Copy the records from the first line through the line containing "(x=48, y=129)", inclusive, and swap "folder icon" for "file icon", leaving everything else unchanged.
════
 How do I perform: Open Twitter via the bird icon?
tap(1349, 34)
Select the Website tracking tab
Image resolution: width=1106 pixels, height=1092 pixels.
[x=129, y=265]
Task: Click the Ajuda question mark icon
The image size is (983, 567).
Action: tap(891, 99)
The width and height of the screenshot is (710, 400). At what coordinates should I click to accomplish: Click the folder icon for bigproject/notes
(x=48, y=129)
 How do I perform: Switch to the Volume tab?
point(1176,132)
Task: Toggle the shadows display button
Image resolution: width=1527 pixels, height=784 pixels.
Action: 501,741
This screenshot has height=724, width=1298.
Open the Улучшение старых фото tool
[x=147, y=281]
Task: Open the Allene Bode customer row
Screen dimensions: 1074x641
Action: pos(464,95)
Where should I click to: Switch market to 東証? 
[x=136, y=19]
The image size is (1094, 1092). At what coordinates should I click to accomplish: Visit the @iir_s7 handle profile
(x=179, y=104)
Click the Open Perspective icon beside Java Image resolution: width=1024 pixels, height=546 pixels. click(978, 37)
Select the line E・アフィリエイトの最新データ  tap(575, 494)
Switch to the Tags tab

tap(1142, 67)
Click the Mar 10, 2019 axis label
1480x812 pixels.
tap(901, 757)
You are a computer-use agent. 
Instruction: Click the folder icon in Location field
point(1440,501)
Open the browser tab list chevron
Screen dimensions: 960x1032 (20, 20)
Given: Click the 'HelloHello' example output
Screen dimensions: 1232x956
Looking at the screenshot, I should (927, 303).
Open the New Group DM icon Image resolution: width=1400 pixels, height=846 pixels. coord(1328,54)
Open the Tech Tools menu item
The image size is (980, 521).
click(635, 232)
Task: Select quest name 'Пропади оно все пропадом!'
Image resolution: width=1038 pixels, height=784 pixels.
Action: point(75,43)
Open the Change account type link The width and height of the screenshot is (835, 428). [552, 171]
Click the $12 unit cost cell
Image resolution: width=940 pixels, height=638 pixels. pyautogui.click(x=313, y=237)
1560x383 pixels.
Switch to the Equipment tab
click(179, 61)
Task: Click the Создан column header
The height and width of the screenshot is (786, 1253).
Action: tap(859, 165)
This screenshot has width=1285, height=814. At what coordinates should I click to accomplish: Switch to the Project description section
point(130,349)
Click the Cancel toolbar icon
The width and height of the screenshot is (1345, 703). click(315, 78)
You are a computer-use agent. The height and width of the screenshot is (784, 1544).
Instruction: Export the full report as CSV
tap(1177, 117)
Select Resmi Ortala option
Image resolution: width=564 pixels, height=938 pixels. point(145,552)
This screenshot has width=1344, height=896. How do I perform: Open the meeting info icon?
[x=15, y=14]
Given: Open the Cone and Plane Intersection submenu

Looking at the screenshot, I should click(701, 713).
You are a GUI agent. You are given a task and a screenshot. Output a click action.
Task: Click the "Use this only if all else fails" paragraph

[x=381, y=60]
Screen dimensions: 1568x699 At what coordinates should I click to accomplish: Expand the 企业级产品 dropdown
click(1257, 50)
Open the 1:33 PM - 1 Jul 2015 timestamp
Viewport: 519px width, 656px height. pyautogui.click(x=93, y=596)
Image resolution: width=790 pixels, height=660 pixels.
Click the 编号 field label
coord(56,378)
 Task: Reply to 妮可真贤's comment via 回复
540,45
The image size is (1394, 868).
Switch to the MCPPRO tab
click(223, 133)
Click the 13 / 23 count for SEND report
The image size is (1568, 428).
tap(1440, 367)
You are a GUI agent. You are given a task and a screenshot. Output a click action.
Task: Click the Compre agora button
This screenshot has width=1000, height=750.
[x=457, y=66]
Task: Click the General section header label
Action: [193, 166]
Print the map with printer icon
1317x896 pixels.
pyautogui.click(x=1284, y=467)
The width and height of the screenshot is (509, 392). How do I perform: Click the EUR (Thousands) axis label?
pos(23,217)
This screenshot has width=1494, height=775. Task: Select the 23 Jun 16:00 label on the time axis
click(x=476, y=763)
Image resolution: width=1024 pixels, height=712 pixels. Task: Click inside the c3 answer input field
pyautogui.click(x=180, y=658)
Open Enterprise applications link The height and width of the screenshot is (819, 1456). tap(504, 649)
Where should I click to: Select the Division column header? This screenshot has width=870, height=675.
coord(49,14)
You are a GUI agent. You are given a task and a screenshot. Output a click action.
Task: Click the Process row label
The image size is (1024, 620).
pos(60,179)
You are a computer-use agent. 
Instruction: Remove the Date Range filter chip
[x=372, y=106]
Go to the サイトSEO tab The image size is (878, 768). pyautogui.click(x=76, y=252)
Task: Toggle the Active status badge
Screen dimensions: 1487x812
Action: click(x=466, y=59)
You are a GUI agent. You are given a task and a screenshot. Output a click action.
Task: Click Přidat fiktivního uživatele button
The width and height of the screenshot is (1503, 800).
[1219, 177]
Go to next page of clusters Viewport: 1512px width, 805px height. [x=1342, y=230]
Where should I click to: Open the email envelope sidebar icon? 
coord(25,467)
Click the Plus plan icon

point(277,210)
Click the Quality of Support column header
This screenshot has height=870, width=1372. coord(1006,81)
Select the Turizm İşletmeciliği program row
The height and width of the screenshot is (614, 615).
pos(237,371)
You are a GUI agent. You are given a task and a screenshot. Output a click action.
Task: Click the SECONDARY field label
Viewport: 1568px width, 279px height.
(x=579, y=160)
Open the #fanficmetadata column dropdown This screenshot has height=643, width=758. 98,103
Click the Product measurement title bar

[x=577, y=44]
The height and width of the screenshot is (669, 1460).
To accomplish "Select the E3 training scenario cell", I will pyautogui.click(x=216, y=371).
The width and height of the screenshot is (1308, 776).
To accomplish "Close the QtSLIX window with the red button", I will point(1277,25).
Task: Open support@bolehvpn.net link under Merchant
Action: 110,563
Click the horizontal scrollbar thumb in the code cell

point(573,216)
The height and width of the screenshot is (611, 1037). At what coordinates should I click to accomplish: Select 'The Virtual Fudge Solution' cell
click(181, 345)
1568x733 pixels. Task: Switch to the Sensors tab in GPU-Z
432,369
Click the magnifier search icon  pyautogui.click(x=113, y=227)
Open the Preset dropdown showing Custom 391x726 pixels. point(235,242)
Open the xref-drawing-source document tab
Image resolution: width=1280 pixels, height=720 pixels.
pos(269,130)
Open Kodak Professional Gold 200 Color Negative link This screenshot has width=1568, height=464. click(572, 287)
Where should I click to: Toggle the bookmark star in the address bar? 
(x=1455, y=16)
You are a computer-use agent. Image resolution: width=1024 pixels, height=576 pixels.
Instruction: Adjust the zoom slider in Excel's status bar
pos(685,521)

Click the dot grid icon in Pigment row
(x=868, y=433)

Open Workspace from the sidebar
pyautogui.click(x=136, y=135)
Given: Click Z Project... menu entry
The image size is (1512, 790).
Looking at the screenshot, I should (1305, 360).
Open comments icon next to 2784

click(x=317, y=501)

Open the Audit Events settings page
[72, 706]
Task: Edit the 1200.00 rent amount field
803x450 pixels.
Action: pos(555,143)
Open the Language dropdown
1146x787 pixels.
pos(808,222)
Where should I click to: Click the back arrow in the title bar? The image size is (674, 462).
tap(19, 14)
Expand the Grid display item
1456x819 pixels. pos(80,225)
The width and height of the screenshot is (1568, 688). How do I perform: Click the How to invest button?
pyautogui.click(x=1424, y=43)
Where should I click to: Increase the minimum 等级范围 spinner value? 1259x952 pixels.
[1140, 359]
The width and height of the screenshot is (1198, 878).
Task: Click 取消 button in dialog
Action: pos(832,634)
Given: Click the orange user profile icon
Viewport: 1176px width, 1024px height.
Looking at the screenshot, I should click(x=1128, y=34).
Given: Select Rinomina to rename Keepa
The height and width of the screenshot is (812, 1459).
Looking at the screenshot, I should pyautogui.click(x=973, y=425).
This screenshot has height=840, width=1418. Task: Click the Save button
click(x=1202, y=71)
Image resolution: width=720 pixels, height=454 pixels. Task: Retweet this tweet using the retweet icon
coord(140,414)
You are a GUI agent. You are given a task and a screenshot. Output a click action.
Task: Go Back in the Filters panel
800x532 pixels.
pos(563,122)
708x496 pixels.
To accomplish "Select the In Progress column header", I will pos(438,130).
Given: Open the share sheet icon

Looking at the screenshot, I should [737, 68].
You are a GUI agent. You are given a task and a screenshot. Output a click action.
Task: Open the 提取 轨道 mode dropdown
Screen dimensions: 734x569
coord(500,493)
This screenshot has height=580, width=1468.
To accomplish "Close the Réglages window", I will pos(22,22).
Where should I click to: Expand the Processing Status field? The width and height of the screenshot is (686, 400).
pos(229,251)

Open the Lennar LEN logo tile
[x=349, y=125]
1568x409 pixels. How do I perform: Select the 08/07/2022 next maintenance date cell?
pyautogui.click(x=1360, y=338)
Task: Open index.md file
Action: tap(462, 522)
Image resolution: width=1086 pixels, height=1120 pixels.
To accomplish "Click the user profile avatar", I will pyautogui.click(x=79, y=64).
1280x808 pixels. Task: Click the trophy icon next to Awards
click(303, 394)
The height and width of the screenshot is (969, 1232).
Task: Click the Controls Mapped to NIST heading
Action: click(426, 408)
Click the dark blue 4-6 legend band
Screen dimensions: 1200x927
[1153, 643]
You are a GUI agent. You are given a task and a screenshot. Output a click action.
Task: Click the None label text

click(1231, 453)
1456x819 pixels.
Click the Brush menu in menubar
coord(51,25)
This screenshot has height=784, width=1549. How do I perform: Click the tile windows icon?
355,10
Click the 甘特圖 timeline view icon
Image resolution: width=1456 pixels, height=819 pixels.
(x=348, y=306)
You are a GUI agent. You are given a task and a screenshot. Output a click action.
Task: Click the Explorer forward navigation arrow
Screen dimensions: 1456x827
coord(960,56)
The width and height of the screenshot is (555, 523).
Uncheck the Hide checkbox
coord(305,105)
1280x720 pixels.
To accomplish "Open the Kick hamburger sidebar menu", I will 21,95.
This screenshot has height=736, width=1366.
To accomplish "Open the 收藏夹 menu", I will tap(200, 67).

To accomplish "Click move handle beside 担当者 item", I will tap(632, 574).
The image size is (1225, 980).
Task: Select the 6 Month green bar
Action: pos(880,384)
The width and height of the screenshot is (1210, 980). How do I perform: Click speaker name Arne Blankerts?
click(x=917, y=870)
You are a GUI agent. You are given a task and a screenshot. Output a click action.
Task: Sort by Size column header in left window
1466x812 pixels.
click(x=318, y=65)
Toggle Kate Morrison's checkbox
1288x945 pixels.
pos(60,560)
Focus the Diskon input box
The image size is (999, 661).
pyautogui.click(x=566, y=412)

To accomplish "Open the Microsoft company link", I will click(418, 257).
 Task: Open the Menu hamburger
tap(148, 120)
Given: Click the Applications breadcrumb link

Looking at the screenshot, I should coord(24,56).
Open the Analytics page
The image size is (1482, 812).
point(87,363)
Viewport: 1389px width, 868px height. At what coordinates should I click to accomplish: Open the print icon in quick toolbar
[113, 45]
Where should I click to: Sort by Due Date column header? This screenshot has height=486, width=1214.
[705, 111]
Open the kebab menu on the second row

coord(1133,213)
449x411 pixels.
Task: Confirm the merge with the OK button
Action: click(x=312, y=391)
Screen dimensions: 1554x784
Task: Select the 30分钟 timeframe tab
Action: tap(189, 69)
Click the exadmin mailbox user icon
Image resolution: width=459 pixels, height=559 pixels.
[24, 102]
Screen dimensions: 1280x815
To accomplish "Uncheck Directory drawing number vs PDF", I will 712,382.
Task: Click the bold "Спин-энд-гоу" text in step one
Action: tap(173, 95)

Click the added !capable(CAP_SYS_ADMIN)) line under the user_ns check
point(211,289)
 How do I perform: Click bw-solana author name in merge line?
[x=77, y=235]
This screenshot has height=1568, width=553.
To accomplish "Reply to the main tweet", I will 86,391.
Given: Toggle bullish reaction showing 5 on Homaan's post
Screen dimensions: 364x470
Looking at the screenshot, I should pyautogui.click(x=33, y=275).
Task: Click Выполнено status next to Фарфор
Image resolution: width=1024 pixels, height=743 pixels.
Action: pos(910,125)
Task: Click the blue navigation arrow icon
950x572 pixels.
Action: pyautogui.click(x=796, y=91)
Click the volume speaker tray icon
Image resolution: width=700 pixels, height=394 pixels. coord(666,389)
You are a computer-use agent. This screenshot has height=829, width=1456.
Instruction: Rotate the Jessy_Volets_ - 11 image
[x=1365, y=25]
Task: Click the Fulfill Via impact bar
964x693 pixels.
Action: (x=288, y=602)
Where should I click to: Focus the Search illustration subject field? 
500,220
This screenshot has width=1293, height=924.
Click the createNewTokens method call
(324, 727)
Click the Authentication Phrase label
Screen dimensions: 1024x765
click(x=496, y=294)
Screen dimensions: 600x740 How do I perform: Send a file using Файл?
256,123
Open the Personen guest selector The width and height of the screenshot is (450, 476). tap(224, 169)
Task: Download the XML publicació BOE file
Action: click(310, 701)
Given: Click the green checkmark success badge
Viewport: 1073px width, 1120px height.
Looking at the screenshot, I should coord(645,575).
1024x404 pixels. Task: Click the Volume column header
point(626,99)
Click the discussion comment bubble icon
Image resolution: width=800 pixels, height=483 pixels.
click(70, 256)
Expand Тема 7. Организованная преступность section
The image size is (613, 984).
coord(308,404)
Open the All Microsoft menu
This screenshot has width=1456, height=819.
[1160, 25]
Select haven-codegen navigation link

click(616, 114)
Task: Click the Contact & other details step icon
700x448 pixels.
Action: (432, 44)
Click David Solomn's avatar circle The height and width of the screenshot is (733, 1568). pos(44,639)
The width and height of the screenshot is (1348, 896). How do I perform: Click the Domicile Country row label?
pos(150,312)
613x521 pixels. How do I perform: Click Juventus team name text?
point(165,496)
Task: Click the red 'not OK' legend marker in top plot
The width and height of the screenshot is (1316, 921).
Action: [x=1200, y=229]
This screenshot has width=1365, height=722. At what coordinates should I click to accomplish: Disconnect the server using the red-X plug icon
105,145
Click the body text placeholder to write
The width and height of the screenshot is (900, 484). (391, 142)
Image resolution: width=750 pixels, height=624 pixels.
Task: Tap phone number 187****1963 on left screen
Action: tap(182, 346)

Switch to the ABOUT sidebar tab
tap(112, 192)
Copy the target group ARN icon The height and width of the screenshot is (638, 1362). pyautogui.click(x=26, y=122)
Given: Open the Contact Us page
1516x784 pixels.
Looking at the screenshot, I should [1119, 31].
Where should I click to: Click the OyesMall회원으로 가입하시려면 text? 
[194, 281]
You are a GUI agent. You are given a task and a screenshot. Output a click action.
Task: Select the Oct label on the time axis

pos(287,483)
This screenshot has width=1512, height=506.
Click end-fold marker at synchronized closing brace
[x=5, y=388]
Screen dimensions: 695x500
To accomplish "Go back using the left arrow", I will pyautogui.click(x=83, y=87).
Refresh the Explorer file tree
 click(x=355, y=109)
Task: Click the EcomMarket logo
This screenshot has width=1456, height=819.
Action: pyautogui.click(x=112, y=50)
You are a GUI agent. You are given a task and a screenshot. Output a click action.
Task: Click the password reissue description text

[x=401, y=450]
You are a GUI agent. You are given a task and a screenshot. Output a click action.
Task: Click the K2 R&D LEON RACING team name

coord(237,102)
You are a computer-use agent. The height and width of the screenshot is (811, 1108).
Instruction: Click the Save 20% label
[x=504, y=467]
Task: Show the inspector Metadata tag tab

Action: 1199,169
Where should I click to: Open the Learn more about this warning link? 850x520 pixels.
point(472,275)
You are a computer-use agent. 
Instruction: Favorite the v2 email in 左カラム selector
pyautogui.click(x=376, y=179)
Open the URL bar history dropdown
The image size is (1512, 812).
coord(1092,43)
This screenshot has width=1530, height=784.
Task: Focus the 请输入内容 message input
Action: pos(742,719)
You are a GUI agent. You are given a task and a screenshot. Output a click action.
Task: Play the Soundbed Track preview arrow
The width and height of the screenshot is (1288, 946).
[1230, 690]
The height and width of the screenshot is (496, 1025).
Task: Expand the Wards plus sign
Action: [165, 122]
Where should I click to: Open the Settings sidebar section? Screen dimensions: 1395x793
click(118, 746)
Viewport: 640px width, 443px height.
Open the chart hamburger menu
════
Task response.
 How do I perform: Open Twitter via the bird icon?
tap(1349, 34)
Select the Website tracking tab
Image resolution: width=1106 pixels, height=1092 pixels.
[x=129, y=265]
Task: Click the Ajuda question mark icon
The image size is (983, 567).
Action: tap(891, 99)
The width and height of the screenshot is (710, 400). At what coordinates should I click to accomplish: Click the file icon for bigproject/notes
(x=48, y=129)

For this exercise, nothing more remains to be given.